Eventually a “thing that shall not be named” came into view just east of the point. It appears on no maps and is surrounded by fences with “Ministry of Defence property – keep out” signs, so we decided not to take a photo of it. However, we can reveal that it looks like a badly stitched football on top of a concrete pole. Just before it the path gets confusing. For most of the day we had been using stiles that were pretty new – you could tell from the fresh wood. At this point, however, you ignore the tempting new gate across the sheep field and go through (round, really) the battered metal gate collapsing in the corner. Expect nothing from the car park at the point and you will not be disappointed. More path confusion follows as you pass the lighthouse, and then you are in the section rated “strenuous” by the SWWA. This features tremendous scenery, and boiling white waves as the tide rises over the rocks.

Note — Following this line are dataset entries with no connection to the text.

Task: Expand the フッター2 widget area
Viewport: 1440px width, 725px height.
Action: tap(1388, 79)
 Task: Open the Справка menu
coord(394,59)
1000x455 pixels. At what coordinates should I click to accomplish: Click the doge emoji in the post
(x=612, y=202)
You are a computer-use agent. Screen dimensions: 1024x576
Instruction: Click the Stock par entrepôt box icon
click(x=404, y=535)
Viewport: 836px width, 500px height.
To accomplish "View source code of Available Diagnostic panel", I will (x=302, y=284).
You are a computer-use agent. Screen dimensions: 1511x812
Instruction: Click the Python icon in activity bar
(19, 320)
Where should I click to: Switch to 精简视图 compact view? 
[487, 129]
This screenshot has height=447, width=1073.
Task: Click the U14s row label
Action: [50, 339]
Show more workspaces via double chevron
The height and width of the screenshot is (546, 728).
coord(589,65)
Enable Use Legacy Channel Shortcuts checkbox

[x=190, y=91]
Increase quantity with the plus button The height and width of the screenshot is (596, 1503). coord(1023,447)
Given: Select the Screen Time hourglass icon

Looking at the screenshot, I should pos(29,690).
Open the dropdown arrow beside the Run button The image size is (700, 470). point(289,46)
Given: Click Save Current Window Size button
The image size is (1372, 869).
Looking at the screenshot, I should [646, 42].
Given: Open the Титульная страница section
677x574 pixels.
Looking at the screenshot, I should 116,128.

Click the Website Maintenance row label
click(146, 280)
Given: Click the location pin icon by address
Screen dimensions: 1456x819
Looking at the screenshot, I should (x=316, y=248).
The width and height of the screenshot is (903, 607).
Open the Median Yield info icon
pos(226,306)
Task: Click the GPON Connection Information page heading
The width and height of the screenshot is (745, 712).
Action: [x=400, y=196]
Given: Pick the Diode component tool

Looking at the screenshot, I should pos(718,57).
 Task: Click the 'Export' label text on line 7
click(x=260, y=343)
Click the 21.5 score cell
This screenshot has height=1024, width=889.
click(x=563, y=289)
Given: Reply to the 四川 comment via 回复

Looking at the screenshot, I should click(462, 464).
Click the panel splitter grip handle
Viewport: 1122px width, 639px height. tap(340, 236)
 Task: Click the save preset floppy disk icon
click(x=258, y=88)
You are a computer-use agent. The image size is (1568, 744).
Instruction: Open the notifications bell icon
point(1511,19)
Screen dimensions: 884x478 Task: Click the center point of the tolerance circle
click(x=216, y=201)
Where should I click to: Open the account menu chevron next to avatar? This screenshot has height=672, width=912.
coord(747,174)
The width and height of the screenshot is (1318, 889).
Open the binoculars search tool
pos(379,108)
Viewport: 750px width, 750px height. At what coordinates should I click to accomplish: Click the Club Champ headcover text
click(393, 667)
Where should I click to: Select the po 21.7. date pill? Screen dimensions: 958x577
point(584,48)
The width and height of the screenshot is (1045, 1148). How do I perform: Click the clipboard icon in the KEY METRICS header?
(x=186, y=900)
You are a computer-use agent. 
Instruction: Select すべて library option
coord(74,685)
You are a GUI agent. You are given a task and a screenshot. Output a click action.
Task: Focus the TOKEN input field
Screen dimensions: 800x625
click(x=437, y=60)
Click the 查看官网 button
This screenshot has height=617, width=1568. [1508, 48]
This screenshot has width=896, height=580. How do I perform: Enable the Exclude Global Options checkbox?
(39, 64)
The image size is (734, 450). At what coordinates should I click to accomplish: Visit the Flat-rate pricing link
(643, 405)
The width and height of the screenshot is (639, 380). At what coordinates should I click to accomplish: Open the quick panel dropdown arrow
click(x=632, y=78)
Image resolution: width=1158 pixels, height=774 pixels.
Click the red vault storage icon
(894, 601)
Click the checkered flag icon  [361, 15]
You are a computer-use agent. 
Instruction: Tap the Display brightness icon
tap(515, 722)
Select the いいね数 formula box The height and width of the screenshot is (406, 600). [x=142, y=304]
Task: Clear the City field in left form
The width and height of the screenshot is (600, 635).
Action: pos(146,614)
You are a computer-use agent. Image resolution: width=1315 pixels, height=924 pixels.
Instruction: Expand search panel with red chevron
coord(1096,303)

The rain had lessened very slightly by the long draining climb down into Tichbury Water. Near the bottom we stopped at a fantastic sight: a miniature stone circle perched on the cliff edge. Grey oval stones were slick with rain so that they look like polished hematite. Public art, we suspected. The centre stone is perhaps the size of a large loaf, the ring around it are all bread roll size. We ate lunch standing up staring at it – not a moment too soon as energy was fading fast. At the bottom of the valley we crossed the stream by a wooden bridge, then climbed another steep slope into Smoothlands, a weird lovely valley which is as smooth and curved as a drainpipe sliced lengthways. It’s shallow and we were heading up it, rather than down into it and up the other side, which made it pleasantly unique. However, at the end there is a nasty climb that looked for a moment uncomfortably like it was going to take us straight up the rocky spine of a ridge, like walking on the ridge of a roof, but sloped up at 45 degrees and with loose slates underfoot. Almost immediately steps appeared, but it was nasty moment nonetheless. It may have been Hartland Point itself – whatever it was, from it you get the first view “round the corner” at the coast ahead and the hotel. We were seriously underwhelmed, despite the drama of it – the after-effects of the nasty shock caused by the ridge. The Hartland Quay Hotel clings on grimly at the bottom of a cliff, on a spur of rock that juts out into the sea. It’s difficult to see how it’s survived so long in the face of storms. It looked close enough to touch but we were not fooled. There were two valleys to go yet.

The next is a drop into Blegberry Water which completely failed to stick in the memory, except as a vague recollection of not being as bad as we expected. We climbed out and faced what the map implied would be the worst valley of the day: the drop down to the Abbey River and the climb up to Dyers Lookout. The slope down was slippery but not too bad. At the bottom a red car was parked right across the path (not that this was a problem, there was plenty of space to pass on each side.) It looked completely out of place, like it had been dropped in by helicopter, even though there was a white cottage with window frames that matched the car nearby. The path detours behind the cottage, perhaps so that walkers don’t spoil the owners’ views, and then crosses the river on a stone bridge which Andy recalls as “freaky” but now can’t remember why he found it so unsettling. The climb out from the valley didn’t look to bad but it was more gruelling than it seemed. We were moving very slowly by now but didn’t care, we were almost there. We passed through a sheep field by a ruined tower, and reached the Rocket House, which is far more ordinary than its glamorous name implies. The route turns down the slope, following a veritable four-lane highway of a path (Lisa’s phrase) and descends a tarmac road (a surprisingly difficult surface to walk on) to the hotel. We discovered a warm welcome, and an offer to wash and dry muddy clothes which was gratefully accepted: boots under radiator, Lisa straight into bath, Andy quick to follow. Paradise.

Left Clovelly: 1015. Arrived Hartland Quay Hotel: 1645.